- Opening Delimiter -

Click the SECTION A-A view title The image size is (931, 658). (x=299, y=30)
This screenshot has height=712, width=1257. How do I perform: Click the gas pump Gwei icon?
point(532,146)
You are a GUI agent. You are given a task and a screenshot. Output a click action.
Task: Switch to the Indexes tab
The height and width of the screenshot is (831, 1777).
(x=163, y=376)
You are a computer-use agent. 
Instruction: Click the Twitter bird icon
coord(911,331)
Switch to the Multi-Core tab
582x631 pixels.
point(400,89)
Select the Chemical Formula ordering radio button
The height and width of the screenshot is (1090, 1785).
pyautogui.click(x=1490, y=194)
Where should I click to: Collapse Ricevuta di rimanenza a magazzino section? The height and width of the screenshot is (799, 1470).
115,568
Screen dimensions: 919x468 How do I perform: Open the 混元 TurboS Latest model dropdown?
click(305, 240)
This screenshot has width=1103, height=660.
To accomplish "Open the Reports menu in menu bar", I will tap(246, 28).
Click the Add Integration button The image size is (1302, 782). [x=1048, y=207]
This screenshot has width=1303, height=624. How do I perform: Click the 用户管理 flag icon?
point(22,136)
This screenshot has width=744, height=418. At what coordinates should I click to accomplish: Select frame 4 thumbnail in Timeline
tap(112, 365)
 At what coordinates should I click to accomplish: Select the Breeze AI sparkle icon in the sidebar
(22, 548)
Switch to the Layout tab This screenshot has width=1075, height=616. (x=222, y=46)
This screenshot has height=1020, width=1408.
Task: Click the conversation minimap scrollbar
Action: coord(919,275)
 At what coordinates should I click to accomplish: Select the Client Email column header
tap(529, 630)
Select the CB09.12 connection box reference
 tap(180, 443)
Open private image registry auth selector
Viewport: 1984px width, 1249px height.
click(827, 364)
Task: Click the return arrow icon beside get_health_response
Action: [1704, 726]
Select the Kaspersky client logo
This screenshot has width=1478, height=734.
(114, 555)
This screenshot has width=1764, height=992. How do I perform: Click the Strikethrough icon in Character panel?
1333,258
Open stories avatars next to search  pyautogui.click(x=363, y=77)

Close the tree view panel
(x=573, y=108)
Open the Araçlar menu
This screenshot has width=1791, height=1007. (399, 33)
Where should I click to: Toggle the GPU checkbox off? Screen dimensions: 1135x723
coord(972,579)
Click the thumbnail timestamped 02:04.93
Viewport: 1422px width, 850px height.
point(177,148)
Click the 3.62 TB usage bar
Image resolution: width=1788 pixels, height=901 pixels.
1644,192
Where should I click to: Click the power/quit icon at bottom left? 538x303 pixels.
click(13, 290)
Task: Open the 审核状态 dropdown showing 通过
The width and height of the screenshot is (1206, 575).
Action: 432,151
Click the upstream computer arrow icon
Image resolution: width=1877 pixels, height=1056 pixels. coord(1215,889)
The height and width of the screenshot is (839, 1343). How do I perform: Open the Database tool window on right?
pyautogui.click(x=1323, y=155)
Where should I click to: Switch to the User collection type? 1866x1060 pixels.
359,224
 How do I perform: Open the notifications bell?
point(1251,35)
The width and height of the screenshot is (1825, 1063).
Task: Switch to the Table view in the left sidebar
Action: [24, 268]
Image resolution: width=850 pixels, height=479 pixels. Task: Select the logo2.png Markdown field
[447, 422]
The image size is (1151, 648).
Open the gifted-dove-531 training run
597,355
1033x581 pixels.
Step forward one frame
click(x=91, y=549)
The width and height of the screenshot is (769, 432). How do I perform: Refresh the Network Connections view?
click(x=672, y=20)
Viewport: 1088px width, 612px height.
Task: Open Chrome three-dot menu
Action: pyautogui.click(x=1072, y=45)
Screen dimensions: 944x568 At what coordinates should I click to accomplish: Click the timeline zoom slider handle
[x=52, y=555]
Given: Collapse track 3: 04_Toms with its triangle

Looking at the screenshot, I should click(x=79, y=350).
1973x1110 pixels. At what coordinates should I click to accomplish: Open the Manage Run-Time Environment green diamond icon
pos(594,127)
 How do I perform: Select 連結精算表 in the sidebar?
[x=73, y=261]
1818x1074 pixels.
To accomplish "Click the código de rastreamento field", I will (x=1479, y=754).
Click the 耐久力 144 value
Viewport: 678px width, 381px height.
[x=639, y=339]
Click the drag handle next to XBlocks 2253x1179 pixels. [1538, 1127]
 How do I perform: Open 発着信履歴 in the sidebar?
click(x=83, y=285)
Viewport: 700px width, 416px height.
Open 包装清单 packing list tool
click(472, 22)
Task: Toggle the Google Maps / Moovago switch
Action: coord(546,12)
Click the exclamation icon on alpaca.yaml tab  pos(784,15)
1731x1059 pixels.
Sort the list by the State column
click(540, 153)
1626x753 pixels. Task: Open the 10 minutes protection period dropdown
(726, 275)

- Closing Delimiter -

_REQUIREMENT_
All of the data is to be written out again, word for word.

_SOLUTION FOR THIS PROBLEM_
Click the SECTION A-A view title The image size is (931, 658). (x=299, y=30)
This screenshot has height=712, width=1257. How do I perform: Click the gas pump Gwei icon?
point(532,146)
You are a GUI agent. You are given a task and a screenshot. Output a click action.
Task: Switch to the Indexes tab
The height and width of the screenshot is (831, 1777).
(x=163, y=376)
You are a computer-use agent. 
Instruction: Click the Twitter bird icon
coord(911,331)
Switch to the Multi-Core tab
582x631 pixels.
point(400,89)
Select the Chemical Formula ordering radio button
The height and width of the screenshot is (1090, 1785).
pyautogui.click(x=1490, y=194)
Where should I click to: Collapse Ricevuta di rimanenza a magazzino section? The height and width of the screenshot is (799, 1470).
115,568
Screen dimensions: 919x468 How do I perform: Open the 混元 TurboS Latest model dropdown?
click(305, 240)
This screenshot has width=1103, height=660.
To accomplish "Open the Reports menu in menu bar", I will tap(246, 28).
Click the Add Integration button The image size is (1302, 782). [x=1048, y=207]
This screenshot has width=1303, height=624. How do I perform: Click the 用户管理 flag icon?
point(22,136)
This screenshot has width=744, height=418. At what coordinates should I click to accomplish: Select frame 4 thumbnail in Timeline
tap(112, 365)
 At what coordinates should I click to accomplish: Select the Breeze AI sparkle icon in the sidebar
(22, 548)
Switch to the Layout tab This screenshot has width=1075, height=616. (x=222, y=46)
This screenshot has height=1020, width=1408.
Task: Click the conversation minimap scrollbar
Action: coord(919,275)
 At what coordinates should I click to accomplish: Select the Client Email column header
tap(529, 630)
Select the CB09.12 connection box reference
 tap(180, 443)
Open private image registry auth selector
Viewport: 1984px width, 1249px height.
click(827, 364)
Task: Click the return arrow icon beside get_health_response
Action: [1704, 726]
Select the Kaspersky client logo
This screenshot has width=1478, height=734.
(114, 555)
This screenshot has width=1764, height=992. How do I perform: Click the Strikethrough icon in Character panel?
1333,258
Open stories avatars next to search  pyautogui.click(x=363, y=77)

Close the tree view panel
(x=573, y=108)
Open the Araçlar menu
This screenshot has width=1791, height=1007. (399, 33)
Where should I click to: Toggle the GPU checkbox off? Screen dimensions: 1135x723
coord(972,579)
Click the thumbnail timestamped 02:04.93
Viewport: 1422px width, 850px height.
point(177,148)
Click the 3.62 TB usage bar
Image resolution: width=1788 pixels, height=901 pixels.
1644,192
Where should I click to: Click the power/quit icon at bottom left? 538x303 pixels.
click(13, 290)
Task: Open the 审核状态 dropdown showing 通过
The width and height of the screenshot is (1206, 575).
Action: 432,151
Click the upstream computer arrow icon
Image resolution: width=1877 pixels, height=1056 pixels. coord(1215,889)
The height and width of the screenshot is (839, 1343). How do I perform: Open the Database tool window on right?
pyautogui.click(x=1323, y=155)
Where should I click to: Switch to the User collection type? 1866x1060 pixels.
359,224
 How do I perform: Open the notifications bell?
point(1251,35)
The width and height of the screenshot is (1825, 1063).
Task: Switch to the Table view in the left sidebar
Action: [24, 268]
Image resolution: width=850 pixels, height=479 pixels. Task: Select the logo2.png Markdown field
[447, 422]
The image size is (1151, 648).
Open the gifted-dove-531 training run
597,355
1033x581 pixels.
Step forward one frame
click(x=91, y=549)
The width and height of the screenshot is (769, 432). How do I perform: Refresh the Network Connections view?
click(x=672, y=20)
Viewport: 1088px width, 612px height.
Task: Open Chrome three-dot menu
Action: pyautogui.click(x=1072, y=45)
Screen dimensions: 944x568 At what coordinates should I click to accomplish: Click the timeline zoom slider handle
[x=52, y=555]
Given: Collapse track 3: 04_Toms with its triangle

Looking at the screenshot, I should click(x=79, y=350).
1973x1110 pixels. At what coordinates should I click to accomplish: Open the Manage Run-Time Environment green diamond icon
pos(594,127)
 How do I perform: Select 連結精算表 in the sidebar?
[x=73, y=261]
1818x1074 pixels.
To accomplish "Click the código de rastreamento field", I will (x=1479, y=754).
Click the 耐久力 144 value
Viewport: 678px width, 381px height.
[x=639, y=339]
Click the drag handle next to XBlocks 2253x1179 pixels. [1538, 1127]
 How do I perform: Open 発着信履歴 in the sidebar?
click(x=83, y=285)
Viewport: 700px width, 416px height.
Open 包装清单 packing list tool
click(472, 22)
Task: Toggle the Google Maps / Moovago switch
Action: coord(546,12)
Click the exclamation icon on alpaca.yaml tab  pos(784,15)
1731x1059 pixels.
Sort the list by the State column
click(540, 153)
1626x753 pixels. Task: Open the 10 minutes protection period dropdown
(726, 275)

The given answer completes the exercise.